In the general case, an asynchronous call does not necessarily create a new thread. That's one way to implement it, with a pre-existing thread pool or external process being other ways. It depends heavily on language, object model (if any), and run time environment.
Asynchronous just means the calling thread doesn't sit and wait for the response, nor does the asynchronous activity happen in the calling thread.
Beyond that, you're going to need to get more specific.
No, asynchronous calls do not always involve threads.
They typically do start some sort of operation which continues in parallel with the caller. But that operation might be handled by another process, by the OS, by other hardware (like a disk controller), by some other computer on the network, or by a human being. Threads aren't the only way to get things done in parallel.
JavaScript is single-threaded and asynchronous. When you use XmlHttpRequest, for example, you provide it with a callback function that will be executed asynchronously when the response returns.
John Resig has a good explanation of the related issue of how timers work in JavaScript.
Multi threading refers to more than one operation happening in the same process. While async programming spreads across processes. For example if my operations calls a web service, The thread need not wait till the web service returns. Here we use async programming which allows the thread not wait for a process in another machine to complete. And when it starts getting response from the webservice it can interrupt the main thread to say that web service has completed processing the request. Now the main thread can process the result.

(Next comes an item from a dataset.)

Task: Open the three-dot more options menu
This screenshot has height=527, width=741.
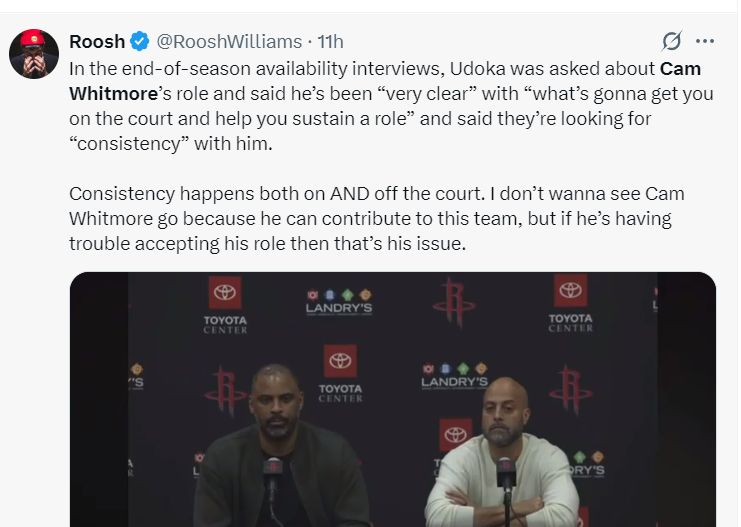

Windows always had asynchronous processing since the non preemptive times (versions 2.13, 3.0, 3.1, etc) using the message loop, way before supporting real threads. So to answer your question, no, it is not necessary to create a thread to perform asynchronous processing.
Asynchronous calls don't even need to occur on the same system/device as the one invoking the call. So if the question is, does an asynchronous call require a thread in the current process, the answer is no. However, there must be a thread of execution somewhere processing the asynchronous request.
Thread of execution is a vague term. In a cooperative tasking systems such as the early Macintosh and Windows OS'es, the thread of execution could simply be the same process that made the request running another stack, instruction pointer, etc... However, when people generally talk about asynchronous calls, they typically mean calls that are handled by another thread if it is intra-process (i.e. within the same process) or by another process if it is inter-process.
Note that inter-process (or interprocess) communication (IPC) is commonly generalized to include intra-process communication, since the techniques for locking, and synchronizing data are usually the same regardless of what process the separate threads of execution run in.
Some systems allow you to take advantage of the concurrency in the kernel for some facilities using callbacks. For a rather obscure instance, asynchronous IO callbacks were used to implement non-blocking internet severs back in the no-preemptive multitasking days of Mac System 6-8.
This way you have concurrent execution streams "in" you program without threads as such.
Asynchronous just means that you don't block your program waiting for something (function call, device, etc.) to finish. It can be implemented in a separate thread, but it is also common to use a dedicated thread for synchronous tasks and communicate via some kind of event system and thus achieve asynchronous-like behavior.
There are examples of single-threaded asynchronous programs. Something like:
...do something
...send some async request
while (not done)
...do something else
...do async check for results
The nature of asynchronous calls is such that, if you want the application to continue running while the call is in progress, you will either need to spawn a new thread, or at least utilise another thread you that you have created solely for the purposes of handling asynchronous callbacks.
Sometimes, depending on the situation, you may want to invoke an asynchronous method but make it appear to the user to be be synchronous (i.e. block until the asynchronous method has signalled that it is complete). This can be achieved through Win32 APIs such as WaitForSingleObject.